Attacks on the Press 2000: Africa Analysis

PRESS COVERAGE OF ARMED CONFLICTS CONTINUED TO STIR THE HOSTILITY of governments and rebel factions alike and claim reporters’ lives, but the prominent role of the press in the often-volatile process of democratization also brought unprecedented challenges to journalists working in Africa.

CPJ confirmed that in 2000, five journalists were killed specifically because of their work in Africa–a local reporter and two foreign correspondents in Sierra Leone, whose civil war has become the most dangerous beat on the continent; a city reporter in Somalia who was killed by robbers’ stray bullets; and an investigative journalist in Mozambique who was murdered by unidentified assassins.

Governments across Africa used obsolete, often century-old laws to suppress news about their shortcomings, shutting down newspapers and jailing journalists for such vaguely defined offenses as criminal defamation, distributing false news, endangering state security, and espionage. Certain governments have also tried to regulate the Internet, despite its relative newness on the continent and its extremely low penetration rate. In Zimbabwe, for example, the Post and Telecommunications Bill, currently awaiting presidential ratification, will give officials power to monitor and intercept e-mail communication in and out of the country in search of information that violates “state security.”

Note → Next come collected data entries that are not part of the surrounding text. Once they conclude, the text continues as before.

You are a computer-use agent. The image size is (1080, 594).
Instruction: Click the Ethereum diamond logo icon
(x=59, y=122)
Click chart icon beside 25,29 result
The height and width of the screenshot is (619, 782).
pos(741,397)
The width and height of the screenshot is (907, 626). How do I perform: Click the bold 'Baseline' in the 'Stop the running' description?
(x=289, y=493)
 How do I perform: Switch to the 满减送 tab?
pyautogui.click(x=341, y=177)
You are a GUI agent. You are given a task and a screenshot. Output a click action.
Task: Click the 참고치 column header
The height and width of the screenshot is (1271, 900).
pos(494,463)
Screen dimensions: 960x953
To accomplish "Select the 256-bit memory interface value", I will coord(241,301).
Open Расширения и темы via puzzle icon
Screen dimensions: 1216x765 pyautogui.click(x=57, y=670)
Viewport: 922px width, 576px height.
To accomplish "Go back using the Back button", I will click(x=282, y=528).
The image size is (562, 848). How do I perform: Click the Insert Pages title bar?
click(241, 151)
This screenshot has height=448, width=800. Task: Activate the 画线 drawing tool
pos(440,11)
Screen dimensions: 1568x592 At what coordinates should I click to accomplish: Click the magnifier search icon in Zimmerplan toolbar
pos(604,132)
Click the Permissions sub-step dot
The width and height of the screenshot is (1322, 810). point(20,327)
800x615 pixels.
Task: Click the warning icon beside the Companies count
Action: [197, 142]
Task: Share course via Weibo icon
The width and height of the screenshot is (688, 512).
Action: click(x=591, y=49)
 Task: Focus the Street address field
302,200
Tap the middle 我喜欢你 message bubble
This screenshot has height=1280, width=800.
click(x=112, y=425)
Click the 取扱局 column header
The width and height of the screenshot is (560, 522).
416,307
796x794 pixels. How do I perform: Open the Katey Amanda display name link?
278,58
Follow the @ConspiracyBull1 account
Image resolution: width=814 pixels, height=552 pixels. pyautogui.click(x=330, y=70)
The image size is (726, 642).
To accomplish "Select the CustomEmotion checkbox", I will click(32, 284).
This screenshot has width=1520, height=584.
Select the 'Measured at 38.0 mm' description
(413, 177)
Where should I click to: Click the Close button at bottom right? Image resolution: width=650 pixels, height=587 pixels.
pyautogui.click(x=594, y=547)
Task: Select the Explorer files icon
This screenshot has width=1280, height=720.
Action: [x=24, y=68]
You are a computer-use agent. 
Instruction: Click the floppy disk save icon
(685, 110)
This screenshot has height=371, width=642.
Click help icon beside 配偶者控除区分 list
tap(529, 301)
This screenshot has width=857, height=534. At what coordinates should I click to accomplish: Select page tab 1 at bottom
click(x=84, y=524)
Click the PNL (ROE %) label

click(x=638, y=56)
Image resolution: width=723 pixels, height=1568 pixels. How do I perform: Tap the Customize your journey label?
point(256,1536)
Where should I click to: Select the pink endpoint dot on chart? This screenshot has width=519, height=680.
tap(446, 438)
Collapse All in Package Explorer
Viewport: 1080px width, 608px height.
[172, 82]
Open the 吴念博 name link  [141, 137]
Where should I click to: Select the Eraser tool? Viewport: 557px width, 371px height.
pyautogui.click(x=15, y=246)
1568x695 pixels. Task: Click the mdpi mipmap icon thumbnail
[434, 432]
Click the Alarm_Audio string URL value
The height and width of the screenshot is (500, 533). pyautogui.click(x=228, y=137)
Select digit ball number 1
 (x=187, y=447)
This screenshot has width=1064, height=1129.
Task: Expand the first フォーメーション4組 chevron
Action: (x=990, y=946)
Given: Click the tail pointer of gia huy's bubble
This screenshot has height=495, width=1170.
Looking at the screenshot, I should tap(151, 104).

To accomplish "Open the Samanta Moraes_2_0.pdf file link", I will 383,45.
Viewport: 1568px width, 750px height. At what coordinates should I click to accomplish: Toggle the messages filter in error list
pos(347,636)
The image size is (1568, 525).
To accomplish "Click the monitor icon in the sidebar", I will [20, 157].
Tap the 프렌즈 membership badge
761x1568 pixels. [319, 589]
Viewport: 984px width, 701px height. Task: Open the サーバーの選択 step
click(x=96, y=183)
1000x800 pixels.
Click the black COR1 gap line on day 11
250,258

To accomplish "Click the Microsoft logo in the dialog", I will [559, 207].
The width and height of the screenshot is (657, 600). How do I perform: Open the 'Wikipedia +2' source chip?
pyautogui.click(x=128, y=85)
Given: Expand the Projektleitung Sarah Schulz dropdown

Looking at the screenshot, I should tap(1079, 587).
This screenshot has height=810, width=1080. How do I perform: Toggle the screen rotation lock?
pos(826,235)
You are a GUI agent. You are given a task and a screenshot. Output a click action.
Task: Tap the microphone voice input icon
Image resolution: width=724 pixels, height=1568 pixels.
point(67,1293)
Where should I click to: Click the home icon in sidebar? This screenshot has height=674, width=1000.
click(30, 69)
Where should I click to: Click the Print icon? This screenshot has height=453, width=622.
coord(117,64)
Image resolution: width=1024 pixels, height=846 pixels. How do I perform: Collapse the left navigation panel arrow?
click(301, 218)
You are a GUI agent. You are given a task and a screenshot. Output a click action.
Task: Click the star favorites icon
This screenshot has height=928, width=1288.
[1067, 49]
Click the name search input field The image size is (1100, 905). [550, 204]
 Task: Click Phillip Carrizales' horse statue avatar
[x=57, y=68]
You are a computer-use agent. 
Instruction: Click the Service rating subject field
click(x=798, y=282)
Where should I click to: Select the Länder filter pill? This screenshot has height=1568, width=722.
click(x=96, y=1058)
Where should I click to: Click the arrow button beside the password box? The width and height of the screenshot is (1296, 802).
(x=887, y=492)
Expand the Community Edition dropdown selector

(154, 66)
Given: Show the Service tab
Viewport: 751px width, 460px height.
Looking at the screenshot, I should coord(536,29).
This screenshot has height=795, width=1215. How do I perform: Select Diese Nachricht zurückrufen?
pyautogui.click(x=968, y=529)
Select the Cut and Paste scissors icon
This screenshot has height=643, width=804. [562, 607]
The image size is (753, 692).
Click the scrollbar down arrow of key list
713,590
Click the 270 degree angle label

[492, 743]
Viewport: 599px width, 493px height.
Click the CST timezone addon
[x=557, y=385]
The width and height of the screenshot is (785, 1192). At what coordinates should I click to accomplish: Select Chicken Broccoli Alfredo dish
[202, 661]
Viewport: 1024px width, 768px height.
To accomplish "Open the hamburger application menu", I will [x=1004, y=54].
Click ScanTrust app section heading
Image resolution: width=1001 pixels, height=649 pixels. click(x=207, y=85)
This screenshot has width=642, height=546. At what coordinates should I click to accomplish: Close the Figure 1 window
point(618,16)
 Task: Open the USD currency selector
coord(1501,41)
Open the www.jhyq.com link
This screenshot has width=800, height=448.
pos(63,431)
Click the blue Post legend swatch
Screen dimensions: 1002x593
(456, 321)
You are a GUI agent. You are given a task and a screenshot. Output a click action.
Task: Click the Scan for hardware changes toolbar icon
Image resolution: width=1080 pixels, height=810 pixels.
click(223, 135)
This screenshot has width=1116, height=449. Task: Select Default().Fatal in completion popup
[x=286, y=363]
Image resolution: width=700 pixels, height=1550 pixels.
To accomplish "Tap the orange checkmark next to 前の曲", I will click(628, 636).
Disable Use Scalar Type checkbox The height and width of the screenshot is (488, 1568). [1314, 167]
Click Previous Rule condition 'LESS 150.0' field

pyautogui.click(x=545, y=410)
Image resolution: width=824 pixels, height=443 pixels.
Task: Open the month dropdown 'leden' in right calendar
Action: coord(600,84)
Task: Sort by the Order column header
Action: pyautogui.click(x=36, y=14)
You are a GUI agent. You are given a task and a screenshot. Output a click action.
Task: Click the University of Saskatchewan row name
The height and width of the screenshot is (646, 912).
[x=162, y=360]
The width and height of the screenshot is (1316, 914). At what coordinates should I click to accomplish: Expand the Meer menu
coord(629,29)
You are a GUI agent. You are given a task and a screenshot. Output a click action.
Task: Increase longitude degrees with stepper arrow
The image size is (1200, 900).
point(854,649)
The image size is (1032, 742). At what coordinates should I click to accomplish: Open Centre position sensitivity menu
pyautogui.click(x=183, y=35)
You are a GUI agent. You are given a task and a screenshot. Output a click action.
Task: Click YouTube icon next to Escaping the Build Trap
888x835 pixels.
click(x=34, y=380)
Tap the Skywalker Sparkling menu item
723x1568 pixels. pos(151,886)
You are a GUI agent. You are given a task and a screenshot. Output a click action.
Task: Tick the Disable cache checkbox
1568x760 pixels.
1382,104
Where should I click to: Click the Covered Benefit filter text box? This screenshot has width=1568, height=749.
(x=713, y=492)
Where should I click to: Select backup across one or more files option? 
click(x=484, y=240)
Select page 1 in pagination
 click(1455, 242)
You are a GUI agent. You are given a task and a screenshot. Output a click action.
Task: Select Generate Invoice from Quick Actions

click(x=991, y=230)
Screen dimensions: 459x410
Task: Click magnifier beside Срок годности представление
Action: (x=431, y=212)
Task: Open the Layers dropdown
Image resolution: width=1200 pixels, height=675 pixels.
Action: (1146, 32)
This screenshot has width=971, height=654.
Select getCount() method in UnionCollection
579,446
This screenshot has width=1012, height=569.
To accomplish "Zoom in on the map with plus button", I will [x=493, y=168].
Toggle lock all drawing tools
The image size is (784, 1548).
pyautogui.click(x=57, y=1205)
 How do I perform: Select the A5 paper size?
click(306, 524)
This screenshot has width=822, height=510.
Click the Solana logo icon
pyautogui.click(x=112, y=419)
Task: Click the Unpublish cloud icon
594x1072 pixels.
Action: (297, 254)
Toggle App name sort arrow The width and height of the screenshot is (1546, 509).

Yet there were important press freedom success stories in Africa last year. In Kenya, vocal media criticism helped persuade the government to shelve harsh proposed amendments to the Books and Newspapers Act. In Côte d’Ivoire, brave local journalists were in the forefront of the popular revolt that overthrew Gen. Robert Gueï’s military regime in October. And the investigative work of Chadian journalist Daniel Bekoutou helped convince a Senegalese court to prosecute former Chadian dictator Hissene Habré for torture, extra-judicial killings, and other gross human rights violations committed under his rule.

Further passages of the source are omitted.